Work item: Copy the lines below verbatim. Begin with the first and end with the line containing "Task: Click plus icon in Add Filter".

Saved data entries
++++++++++++++++++++

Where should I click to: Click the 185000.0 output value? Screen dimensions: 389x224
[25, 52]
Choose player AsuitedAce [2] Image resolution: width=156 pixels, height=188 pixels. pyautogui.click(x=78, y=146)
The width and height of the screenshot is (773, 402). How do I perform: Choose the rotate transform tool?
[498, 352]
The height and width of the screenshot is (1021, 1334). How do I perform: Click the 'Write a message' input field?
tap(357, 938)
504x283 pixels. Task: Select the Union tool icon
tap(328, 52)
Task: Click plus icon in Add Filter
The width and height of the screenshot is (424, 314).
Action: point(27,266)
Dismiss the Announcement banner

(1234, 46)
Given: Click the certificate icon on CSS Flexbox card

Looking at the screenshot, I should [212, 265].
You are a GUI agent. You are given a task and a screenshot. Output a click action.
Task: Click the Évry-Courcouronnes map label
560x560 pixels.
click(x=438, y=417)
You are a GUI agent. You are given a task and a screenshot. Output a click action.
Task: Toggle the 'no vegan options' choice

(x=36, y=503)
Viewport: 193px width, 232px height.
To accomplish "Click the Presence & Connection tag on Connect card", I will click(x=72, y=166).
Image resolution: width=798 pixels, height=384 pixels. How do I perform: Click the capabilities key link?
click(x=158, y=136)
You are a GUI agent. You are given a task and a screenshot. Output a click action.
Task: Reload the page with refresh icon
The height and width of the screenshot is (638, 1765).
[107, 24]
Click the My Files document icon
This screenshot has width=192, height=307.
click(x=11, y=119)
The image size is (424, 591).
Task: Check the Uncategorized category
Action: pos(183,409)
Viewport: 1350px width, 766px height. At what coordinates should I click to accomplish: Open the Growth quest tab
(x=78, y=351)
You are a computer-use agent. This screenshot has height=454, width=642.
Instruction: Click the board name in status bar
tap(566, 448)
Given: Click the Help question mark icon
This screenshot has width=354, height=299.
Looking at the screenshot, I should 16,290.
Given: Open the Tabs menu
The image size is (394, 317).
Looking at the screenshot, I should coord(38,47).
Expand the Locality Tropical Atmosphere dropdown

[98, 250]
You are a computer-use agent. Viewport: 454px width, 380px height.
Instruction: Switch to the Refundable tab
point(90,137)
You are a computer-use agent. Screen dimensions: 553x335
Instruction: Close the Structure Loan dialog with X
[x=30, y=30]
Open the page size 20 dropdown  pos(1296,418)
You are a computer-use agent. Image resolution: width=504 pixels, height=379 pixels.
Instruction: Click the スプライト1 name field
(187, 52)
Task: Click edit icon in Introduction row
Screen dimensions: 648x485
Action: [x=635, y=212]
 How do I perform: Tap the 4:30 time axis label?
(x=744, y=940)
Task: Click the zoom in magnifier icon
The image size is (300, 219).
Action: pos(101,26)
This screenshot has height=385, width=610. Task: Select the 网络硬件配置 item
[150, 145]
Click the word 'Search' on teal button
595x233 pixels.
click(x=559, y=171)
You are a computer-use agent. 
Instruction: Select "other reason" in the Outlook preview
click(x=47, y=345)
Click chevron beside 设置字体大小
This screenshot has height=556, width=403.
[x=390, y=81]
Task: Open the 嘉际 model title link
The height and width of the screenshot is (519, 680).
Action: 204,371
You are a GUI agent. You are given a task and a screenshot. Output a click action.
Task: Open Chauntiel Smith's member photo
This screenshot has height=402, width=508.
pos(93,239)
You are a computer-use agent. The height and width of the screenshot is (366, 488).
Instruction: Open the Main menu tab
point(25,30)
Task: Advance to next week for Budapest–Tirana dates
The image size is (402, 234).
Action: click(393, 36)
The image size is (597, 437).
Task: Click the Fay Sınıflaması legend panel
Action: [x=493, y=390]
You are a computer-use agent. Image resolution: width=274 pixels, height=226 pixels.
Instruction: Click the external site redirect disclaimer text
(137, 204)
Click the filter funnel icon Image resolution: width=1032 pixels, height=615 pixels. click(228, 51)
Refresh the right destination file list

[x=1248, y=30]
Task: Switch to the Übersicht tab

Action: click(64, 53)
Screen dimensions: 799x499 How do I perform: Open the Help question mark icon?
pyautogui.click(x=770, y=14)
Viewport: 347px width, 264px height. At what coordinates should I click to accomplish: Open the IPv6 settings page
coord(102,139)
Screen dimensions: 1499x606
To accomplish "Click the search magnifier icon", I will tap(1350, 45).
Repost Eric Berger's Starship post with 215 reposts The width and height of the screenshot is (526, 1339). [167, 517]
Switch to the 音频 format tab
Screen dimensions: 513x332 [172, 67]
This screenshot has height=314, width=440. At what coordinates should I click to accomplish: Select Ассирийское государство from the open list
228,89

++++++++++++++++++++

Answer to the exercise:
Where should I click to: Click the 185000.0 output value? Screen dimensions: 389x224
[25, 52]
Choose player AsuitedAce [2] Image resolution: width=156 pixels, height=188 pixels. pyautogui.click(x=78, y=146)
The width and height of the screenshot is (773, 402). How do I perform: Choose the rotate transform tool?
[498, 352]
The height and width of the screenshot is (1021, 1334). How do I perform: Click the 'Write a message' input field?
tap(357, 938)
504x283 pixels. Task: Select the Union tool icon
tap(328, 52)
Task: Click plus icon in Add Filter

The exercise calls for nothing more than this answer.